Close X

TopOCR - Bringing Enhanced Tesseract OCR to Document Cameras

Tesseract LSTM OCR is a super accurate multi-lingual OCR classifier that has been optimized for TopOCR with greatly enhanced accuracy and speed compared to the standard release.

Tesseract LSTM OCR (LSTM Recurrent Neural Network + Static Classifier Architecture)


Tesseract LSTM OCR can read eleven different languages (English, Danish, Dutch, Finnish, French, German, Italian, Norwegian, Portuguese, Spanish, Swedish). The primary character classifier function in Tesseract OCR is based on an implementation of a Long Short-Term Memory neural network or LSTM network. LSTM neural networks outperform all other alternative neural network architecture models for this type of pattern recognition and also outperform the more "classical" character recognition algorithms used by the top selling commerical OCR products. For example, an LSTM network achieved the best known results in unsegmented connected handwriting recognition, and in 2009 won the ICDAR handwriting competition. If Tesseract's LSTM neural network recognizer fails on a particular character sequence, it can "fall-back" to its generic static shape classifier to make the determination. So in essence, Tesseract LSTM is actually two OCR classifiers.
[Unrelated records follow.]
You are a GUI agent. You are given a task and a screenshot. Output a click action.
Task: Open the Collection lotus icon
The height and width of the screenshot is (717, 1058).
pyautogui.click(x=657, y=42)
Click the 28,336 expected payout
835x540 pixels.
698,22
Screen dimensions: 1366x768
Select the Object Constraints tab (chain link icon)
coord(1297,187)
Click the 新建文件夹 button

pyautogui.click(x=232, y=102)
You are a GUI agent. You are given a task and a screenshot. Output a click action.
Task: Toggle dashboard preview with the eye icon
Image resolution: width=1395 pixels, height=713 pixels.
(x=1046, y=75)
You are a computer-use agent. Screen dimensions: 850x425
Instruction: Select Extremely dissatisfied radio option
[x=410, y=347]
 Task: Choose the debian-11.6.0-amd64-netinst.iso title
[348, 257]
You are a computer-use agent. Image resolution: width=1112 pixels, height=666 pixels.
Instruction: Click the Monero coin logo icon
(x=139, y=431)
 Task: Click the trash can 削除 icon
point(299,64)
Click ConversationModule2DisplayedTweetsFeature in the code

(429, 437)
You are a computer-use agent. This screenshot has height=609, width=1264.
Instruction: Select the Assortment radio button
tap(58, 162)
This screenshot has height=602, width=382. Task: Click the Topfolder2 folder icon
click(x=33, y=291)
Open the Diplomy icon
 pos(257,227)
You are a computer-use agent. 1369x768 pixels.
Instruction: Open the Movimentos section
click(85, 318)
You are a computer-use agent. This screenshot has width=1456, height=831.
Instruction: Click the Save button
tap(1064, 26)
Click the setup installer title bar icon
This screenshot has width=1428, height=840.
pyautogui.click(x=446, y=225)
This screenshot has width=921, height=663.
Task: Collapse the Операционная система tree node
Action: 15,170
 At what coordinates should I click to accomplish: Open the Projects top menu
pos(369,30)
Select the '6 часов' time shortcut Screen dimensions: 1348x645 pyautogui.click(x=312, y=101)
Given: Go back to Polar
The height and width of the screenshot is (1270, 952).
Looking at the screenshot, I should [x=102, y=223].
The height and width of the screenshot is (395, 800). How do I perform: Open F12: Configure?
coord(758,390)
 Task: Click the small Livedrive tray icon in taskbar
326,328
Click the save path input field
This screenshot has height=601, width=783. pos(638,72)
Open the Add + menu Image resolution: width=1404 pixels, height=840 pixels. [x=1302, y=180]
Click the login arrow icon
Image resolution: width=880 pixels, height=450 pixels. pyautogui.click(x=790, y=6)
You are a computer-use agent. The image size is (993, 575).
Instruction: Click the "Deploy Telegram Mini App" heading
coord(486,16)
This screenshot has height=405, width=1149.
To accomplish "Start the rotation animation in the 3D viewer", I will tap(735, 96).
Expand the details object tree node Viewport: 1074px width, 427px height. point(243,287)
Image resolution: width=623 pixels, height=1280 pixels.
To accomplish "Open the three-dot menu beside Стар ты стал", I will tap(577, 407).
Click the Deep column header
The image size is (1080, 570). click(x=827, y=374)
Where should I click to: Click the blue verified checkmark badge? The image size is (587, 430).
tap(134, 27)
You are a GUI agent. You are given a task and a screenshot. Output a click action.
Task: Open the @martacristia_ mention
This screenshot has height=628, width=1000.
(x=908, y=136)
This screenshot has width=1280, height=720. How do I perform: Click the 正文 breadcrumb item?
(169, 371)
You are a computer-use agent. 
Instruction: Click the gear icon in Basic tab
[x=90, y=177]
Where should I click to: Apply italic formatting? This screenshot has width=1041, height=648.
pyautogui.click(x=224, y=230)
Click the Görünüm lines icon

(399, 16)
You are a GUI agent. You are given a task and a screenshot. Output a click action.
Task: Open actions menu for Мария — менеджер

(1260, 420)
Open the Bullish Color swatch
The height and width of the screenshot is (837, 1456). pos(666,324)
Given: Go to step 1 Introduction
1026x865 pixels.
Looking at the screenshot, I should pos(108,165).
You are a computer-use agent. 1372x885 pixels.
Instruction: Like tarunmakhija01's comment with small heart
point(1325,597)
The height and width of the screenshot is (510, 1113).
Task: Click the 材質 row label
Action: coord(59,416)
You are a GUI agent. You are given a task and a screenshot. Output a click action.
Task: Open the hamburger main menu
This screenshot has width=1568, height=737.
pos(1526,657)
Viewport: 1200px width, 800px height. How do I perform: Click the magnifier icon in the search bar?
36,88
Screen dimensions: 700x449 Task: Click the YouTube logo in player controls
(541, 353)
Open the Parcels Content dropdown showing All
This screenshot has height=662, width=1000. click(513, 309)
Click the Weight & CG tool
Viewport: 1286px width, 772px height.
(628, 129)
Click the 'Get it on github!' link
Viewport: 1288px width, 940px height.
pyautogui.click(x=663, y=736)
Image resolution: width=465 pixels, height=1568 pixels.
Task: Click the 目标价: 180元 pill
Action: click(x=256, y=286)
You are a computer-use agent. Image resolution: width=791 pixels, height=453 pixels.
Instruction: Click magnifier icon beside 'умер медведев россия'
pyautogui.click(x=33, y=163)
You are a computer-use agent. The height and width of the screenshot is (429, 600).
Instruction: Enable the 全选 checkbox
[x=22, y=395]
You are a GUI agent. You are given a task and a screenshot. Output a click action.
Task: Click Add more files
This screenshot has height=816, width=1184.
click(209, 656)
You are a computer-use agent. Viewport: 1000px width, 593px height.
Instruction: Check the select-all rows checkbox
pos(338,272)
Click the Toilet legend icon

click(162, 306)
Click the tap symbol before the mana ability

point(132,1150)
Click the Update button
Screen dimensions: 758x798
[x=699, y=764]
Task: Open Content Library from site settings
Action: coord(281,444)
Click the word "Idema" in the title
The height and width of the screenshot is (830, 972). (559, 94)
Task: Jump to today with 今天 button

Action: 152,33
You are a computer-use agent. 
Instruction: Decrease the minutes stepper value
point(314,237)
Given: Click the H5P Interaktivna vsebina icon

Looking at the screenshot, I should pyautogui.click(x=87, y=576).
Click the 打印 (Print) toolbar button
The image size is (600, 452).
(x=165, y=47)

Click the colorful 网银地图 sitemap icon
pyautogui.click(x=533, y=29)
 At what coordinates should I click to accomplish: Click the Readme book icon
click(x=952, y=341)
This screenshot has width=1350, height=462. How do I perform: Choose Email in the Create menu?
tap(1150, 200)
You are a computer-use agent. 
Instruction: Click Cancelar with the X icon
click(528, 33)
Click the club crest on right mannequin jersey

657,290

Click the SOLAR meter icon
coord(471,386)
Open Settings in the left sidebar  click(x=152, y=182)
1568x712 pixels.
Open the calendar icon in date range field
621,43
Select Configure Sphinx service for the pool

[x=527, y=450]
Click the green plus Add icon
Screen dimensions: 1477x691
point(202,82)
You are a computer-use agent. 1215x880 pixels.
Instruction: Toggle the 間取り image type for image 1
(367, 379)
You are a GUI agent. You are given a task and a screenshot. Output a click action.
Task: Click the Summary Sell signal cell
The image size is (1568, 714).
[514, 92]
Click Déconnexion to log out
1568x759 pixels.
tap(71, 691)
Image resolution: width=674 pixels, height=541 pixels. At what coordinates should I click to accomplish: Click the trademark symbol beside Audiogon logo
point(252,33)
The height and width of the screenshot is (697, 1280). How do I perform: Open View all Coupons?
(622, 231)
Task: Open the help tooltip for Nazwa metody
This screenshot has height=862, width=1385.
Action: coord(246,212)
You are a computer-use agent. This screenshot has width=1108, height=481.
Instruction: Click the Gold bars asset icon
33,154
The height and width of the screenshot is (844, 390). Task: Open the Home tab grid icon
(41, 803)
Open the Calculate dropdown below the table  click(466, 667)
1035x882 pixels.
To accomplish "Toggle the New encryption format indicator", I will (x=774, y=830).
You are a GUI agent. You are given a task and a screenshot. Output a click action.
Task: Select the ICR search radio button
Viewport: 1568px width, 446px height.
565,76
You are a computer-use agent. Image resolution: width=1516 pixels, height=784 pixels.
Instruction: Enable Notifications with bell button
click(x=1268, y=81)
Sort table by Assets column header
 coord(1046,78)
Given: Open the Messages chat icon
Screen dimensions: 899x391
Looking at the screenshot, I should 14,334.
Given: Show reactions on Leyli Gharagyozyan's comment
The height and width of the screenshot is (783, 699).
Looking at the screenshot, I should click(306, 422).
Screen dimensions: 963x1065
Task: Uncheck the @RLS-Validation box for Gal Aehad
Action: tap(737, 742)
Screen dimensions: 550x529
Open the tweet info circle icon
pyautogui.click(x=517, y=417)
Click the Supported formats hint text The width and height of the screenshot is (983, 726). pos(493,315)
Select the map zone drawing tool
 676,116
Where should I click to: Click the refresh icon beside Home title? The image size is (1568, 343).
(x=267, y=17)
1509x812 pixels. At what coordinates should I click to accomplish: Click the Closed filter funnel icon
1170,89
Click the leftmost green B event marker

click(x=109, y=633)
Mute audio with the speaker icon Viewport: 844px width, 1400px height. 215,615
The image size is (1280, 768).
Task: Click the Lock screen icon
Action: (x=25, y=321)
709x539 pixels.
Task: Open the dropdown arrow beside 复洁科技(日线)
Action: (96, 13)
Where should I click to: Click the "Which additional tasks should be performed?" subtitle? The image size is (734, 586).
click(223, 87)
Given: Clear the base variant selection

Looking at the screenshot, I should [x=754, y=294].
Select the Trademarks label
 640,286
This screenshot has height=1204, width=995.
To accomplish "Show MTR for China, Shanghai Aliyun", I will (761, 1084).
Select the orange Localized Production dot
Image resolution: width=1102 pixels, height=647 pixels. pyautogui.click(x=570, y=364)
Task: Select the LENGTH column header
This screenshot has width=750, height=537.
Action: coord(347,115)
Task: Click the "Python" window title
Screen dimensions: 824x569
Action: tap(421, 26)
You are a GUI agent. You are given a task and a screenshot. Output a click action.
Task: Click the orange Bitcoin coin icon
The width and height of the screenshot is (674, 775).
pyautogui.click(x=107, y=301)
The amount of computation required for LSTM network character recognition is about 50 times greater than for character recognition performed using a static classifier. To help speed up the processing, we are utilizing either SSE4.2 or AVX instructions for the inner neural network calculations. We have also achieved a significant performance increase by making extensive use of multi-threading (running on multiple-CPUs) in the most CPU intensive portions of the OCR and image processing functions. To optimize multi-threading, TopOCR will automatically scale the number of threads the program uses based on the number of processors or "cores" on your PC. On a low-end DeskTop PC using a 4-core Intel 3.4GHz i7-6700 CPU, our implementation of Tesseract's LSTM neural network OCR engine takes about 4 seconds to read a 5.0 MP image and TopOCR's image pre-processing (binarization and straighten columns) adds about another second. Because of the enormous performance improvement achieved by using multi-processing, we recommend ONLY running TopOCR on a 4-core or better CPU! As 8-core and even 16-core and larger CPUs become more mainstream, TopOCR will be able to automatically scale it's performance for these CPUs!

Please note that in this release, Tesseract LSTM calculations will automatically switch to the AVX or AVX2 instruction set if it is supported by your CPU, otherwise it will fallback to using the SSE4.2 or SSE special instruction sets.